### INSTRUCTIONS FOR THE TASK
Would you copy every line of the listing below that includes the word "Albany"?

### DATA SHOWN

__________________________________________________

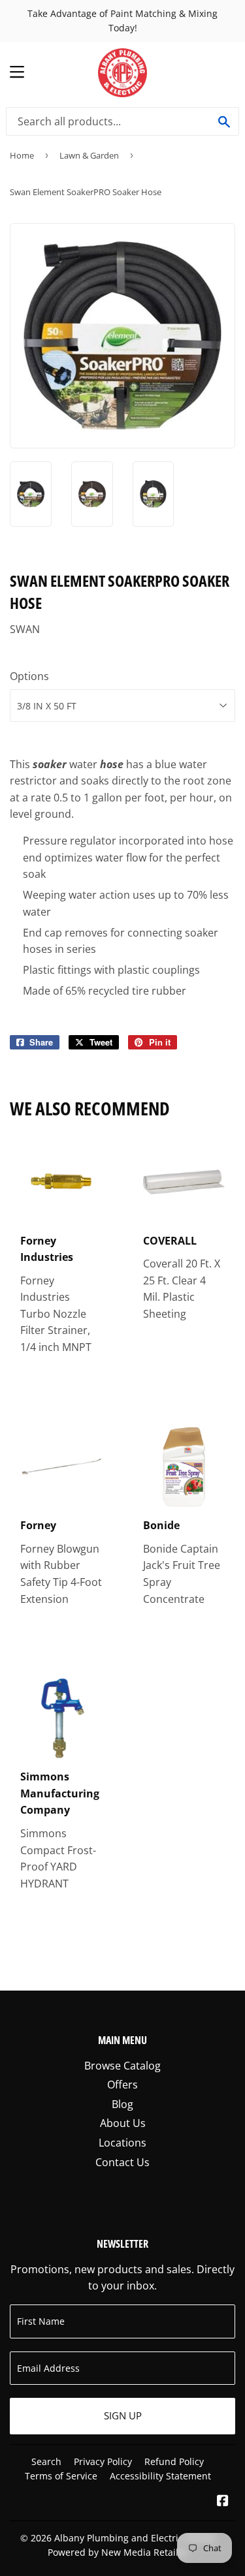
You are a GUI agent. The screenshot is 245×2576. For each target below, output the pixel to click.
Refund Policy (174, 2461)
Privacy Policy (103, 2461)
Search (46, 2461)
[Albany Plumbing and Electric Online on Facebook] (223, 2501)
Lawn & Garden (89, 155)
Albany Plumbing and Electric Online (134, 2538)
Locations (122, 2142)
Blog (122, 2104)
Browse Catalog (122, 2065)
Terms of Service (61, 2476)
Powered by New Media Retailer (118, 2552)
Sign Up (123, 2415)
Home (22, 155)
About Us (123, 2123)
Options (29, 676)
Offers (122, 2084)
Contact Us (122, 2162)
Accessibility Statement (160, 2476)
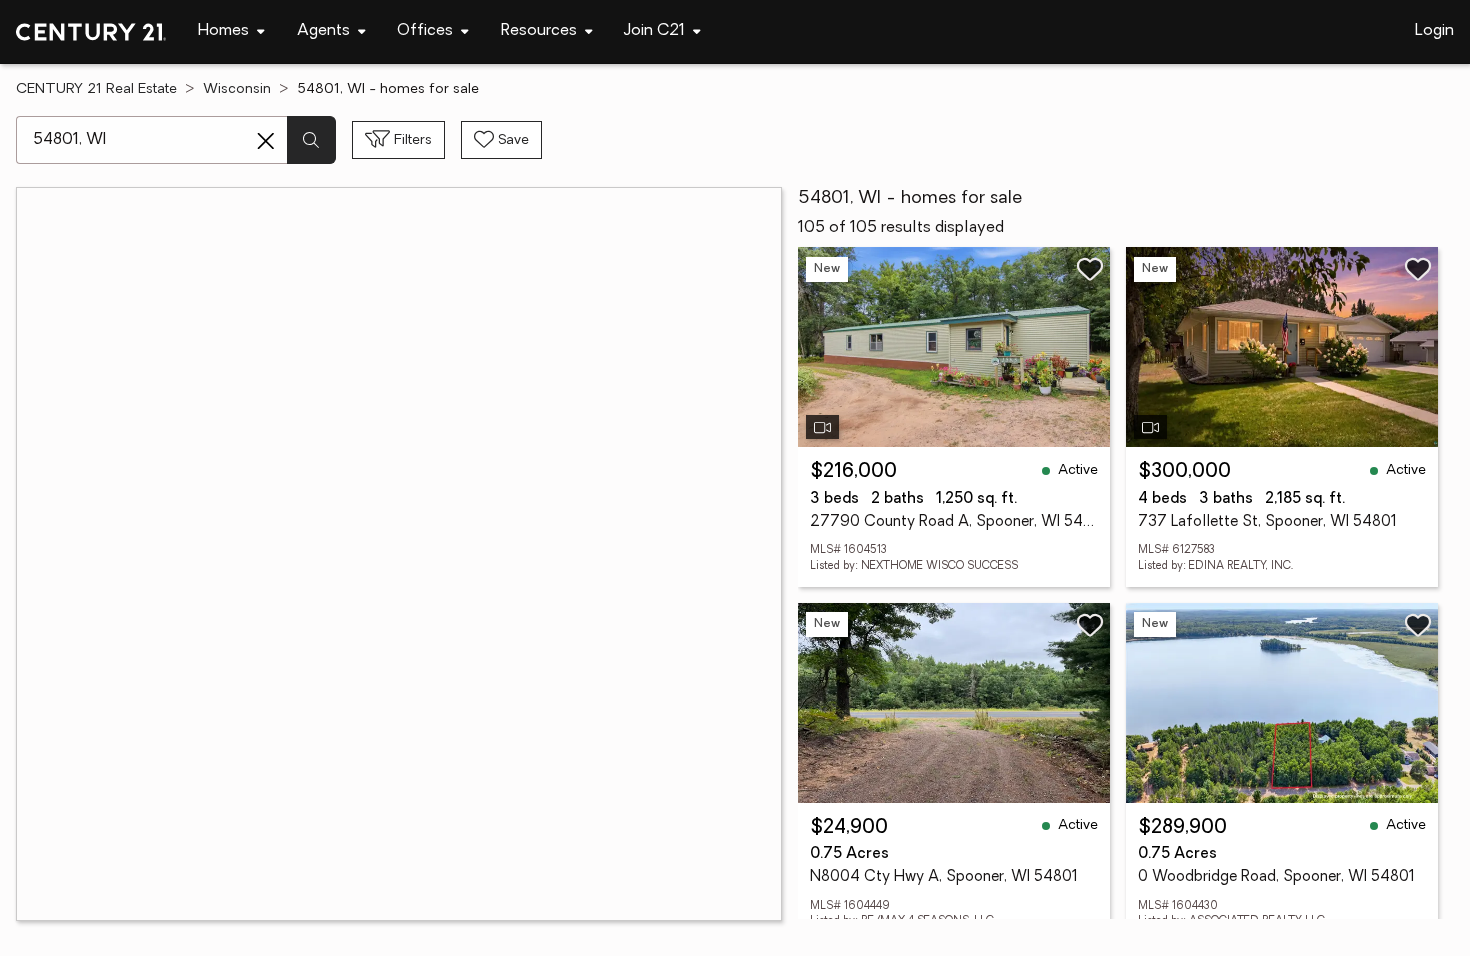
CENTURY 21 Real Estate (96, 89)
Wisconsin (237, 89)
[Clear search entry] (266, 141)
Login (1434, 31)
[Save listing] (1090, 269)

__________________________________________________

### REPLY TO THE EXERCISE
[Albany Plumbing and Electric Online on Facebook] (223, 2501)
Albany Plumbing and Electric Online (134, 2538)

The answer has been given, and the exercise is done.